Савка знал хорошо - не из больших он храбрецов.

А тут еще... Надо же было так влипнуть! Нет, тут уж давай бог ноги... Но как? Хотя, в конце концов, никто тут на него и внимания не обращает. Ведь ни один немец или полицай ни о чем даже и не догадывается. На дворе холодина, в своей пустой хате не топлено, да еще, кажись, стекло вышиблено... А масло это проклятущее так пахнет, так пахнет, что даже в кишках царапает... Так ведь он, правду говоря, и не ел еще ничего сегодня, кроме цибули да куска черного, как макуха, коржа... Да еще эта Настя чертова подсыпала, должно быть, чего-то в самогонку. Мутит, разваливает всего. Так и ходит все перед глазами, как в тумане... А в хате тепло. Да и не укусят же эти немцы. Сами вон как храпят - даже стекла дребезжат! А тут еще этот Калита неотвязный. Как дитя плачет. Просто жалость берет. К столу просит. Зеленый стакан по самый венчик наполняет дрожащими руками. И как это так - возьмешь да и обидишь старого ни за что ни про что... И снова наплывает, бросается в голову и заливает, смывает все думки угарная, мутная волна. И... "А, чего там, говорила-балакала!.. До чего ж масло это треклятое пахнет! Да и потом - должен же человек поесть хоть когда-нибудь!.."

Однако когда еще там закуска будет, а закоченевшая от холода Савкина рука уже стиснула зеленый стакан.

- Ну, как говорят, говорила-балакала... За твое, Варька, за твое, Дементий!

- Варрька! - настораживается осоловевший Дементий. - Уб-бью!

Варька хихикает и стреляет глазами в Ничипора.

- Будем! Да здравствует немецкая красная армия! - кричит Полторак.

С бульканьем, с присвистом храпит, захлебывается Гуго Хампель.

Раздув щеки, с пьяным старанием, никого и ничего не замечая вокруг себя, выдувает Вилли Шнапс тоскливую песенку "Лили Марлен".

Вонючая "марганцовка" обжигает огнем даже закаленные Савкины внутренности, свисает капельками с мокрых усов, стекает по бороде на грудь.

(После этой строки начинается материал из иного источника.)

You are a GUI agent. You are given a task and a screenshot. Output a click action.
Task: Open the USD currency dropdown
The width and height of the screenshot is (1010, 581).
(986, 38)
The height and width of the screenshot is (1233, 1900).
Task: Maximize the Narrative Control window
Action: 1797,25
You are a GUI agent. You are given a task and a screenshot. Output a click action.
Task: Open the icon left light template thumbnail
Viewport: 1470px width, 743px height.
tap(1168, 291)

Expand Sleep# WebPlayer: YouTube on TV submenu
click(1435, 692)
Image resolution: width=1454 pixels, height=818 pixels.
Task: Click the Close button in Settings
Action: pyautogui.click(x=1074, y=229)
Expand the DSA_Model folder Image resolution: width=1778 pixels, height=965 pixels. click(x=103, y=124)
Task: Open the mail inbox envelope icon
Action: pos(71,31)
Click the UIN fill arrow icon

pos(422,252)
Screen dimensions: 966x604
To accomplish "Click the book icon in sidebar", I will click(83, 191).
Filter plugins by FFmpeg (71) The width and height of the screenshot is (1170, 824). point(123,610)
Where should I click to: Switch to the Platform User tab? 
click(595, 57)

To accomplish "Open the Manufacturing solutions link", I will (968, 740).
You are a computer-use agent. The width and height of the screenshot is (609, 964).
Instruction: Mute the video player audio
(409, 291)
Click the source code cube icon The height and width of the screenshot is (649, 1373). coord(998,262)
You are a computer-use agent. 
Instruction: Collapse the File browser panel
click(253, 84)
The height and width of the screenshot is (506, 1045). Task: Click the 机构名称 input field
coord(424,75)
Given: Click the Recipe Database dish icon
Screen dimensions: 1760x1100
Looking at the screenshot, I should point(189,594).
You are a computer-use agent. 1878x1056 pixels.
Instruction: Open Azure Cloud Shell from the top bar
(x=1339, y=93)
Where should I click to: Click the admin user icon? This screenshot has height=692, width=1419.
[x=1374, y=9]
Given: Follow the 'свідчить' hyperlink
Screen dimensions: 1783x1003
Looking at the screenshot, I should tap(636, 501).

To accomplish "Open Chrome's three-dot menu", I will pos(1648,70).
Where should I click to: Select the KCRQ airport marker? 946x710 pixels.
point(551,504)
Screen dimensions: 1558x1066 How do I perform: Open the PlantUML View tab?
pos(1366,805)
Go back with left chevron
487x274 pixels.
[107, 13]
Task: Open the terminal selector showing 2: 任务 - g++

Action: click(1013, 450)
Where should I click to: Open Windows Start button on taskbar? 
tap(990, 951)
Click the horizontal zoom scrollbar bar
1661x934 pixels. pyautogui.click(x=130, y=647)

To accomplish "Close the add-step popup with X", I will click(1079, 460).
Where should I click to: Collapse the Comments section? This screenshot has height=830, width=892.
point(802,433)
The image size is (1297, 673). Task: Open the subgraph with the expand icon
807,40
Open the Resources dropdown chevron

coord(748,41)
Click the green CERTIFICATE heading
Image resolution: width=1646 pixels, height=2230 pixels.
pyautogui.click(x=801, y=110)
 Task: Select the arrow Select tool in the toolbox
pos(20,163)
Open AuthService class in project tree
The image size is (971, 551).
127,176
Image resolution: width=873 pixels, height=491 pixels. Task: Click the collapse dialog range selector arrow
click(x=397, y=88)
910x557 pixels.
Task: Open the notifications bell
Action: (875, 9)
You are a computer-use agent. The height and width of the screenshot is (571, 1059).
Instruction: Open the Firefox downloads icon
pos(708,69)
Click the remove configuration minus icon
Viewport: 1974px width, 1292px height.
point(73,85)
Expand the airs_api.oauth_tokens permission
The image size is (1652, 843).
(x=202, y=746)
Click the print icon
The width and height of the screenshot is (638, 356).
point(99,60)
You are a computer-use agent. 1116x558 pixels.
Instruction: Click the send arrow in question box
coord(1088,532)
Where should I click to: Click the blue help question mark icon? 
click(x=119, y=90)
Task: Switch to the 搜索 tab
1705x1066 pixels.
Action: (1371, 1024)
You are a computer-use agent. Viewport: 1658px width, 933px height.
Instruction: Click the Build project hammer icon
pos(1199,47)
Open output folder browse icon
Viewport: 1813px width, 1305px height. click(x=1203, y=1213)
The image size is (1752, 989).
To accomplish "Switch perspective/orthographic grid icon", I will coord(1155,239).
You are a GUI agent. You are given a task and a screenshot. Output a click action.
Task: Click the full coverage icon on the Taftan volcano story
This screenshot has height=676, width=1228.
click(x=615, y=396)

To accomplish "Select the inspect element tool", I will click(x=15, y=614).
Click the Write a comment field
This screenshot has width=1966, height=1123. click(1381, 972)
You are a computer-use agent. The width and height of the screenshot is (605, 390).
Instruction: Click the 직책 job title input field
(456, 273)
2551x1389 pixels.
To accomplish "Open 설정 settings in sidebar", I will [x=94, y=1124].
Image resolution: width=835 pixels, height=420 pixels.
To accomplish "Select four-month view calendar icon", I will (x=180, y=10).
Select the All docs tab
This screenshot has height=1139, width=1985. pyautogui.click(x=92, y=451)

Страх куда-то пропадает, смывается новой мутной волной, и опять Савке море по колено. Опять его куда-то тянет, подмывает на что-то, распирает грудь. И несет, мчит, как в паводок на быстрине. Не остановишься, хоть бы и хотел. Накатит - и отхлынет, и на какое-то время Савка забывает, где он и что с ним. Однако то, главное, стоит нерушимо, не исчезает и не забывается.

Наконец Полтораку надоело изливать свое восхищение гитлеровцами одному только Вилли. Он жаждет более широкой аудитории. Небрежно, как от надоедливой мухи, отмахивается он от Варьки и рывком становится на ноги.

- Тихо! Эй, вы, все там! Заткнуть глотки! - легко, не напрягаясь, перекрывает он общий гам густым и почти трезвым баском. - Дементий, Оверко и ты, Дуська, - кивает он белобрысому молоденькому полицаю, - приказываю сейчас же налить всем, всем поголовно, по полной... Слышь ты, Дуська! Эй, Савка, оглох! Всем по полной, и выпить до дна за нашего освободителя, за Гитлера! Правильно я говорю, пане Шнапс? Да здравствует немецкая...

Но закончить ему так и не удалось.

Поднятый какой-то горячей волной, высокой, такой высокой, что с ее высоты Полторак виделся ему где-то внизу и совсем-совсем маленьким, Савка вскочил и отчаянно, напропалую, грохнул кулаком об стол:

- Стой, говорила-балакала! Теперь я скажу...

И сразу все стихло. Только храп жандарма и жалобные всхлипы равнодушной ко всему гармошки нарушали настороженную тишину.

Савку совсем понесло. Сразу почувствовав себя смелым, здоровым, молодым и всесильным, - да-да, всесильным, неуязвимым, непобедимым! - еще раз грохает он кулаком об стол и высоко поднимает стакан, до краев наполненный искрящейся фиолетовой влагой.